Saved entries:
*** Block opens ***
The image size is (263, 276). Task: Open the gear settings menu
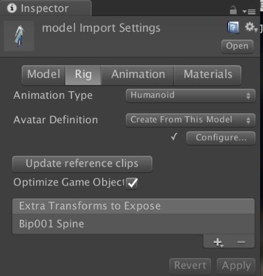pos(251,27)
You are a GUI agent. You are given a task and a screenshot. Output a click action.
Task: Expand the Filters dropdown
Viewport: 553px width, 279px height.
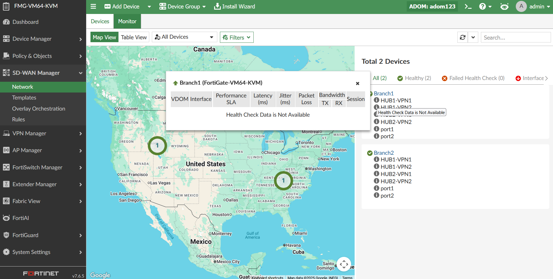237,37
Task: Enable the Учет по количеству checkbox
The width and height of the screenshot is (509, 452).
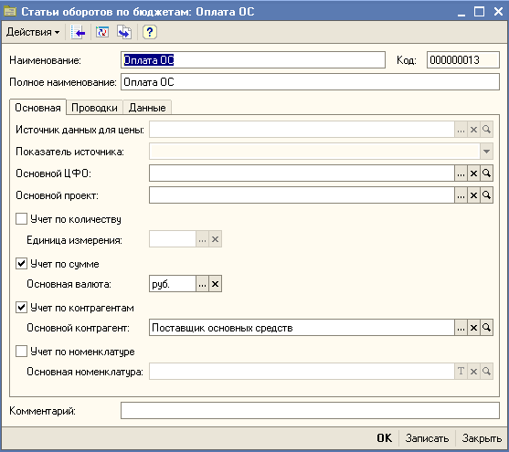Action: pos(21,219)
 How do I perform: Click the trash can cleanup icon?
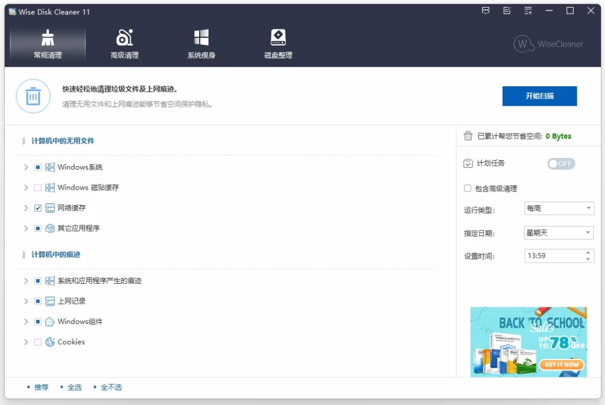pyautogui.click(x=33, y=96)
*** Block closes ***
(Exercise instructions)
For the data above, return an exact copy that contains no pictures.

(Answer space)
The image size is (263, 276). Task: Open the gear settings menu
pos(251,27)
You are a GUI agent. You are given a task and a screenshot. Output a click action.
Task: Expand the Filters dropdown
Viewport: 553px width, 279px height.
237,37
Task: Enable the Учет по количеству checkbox
The width and height of the screenshot is (509, 452).
Action: pos(21,219)
 How do I perform: Click the trash can cleanup icon?
pyautogui.click(x=33, y=96)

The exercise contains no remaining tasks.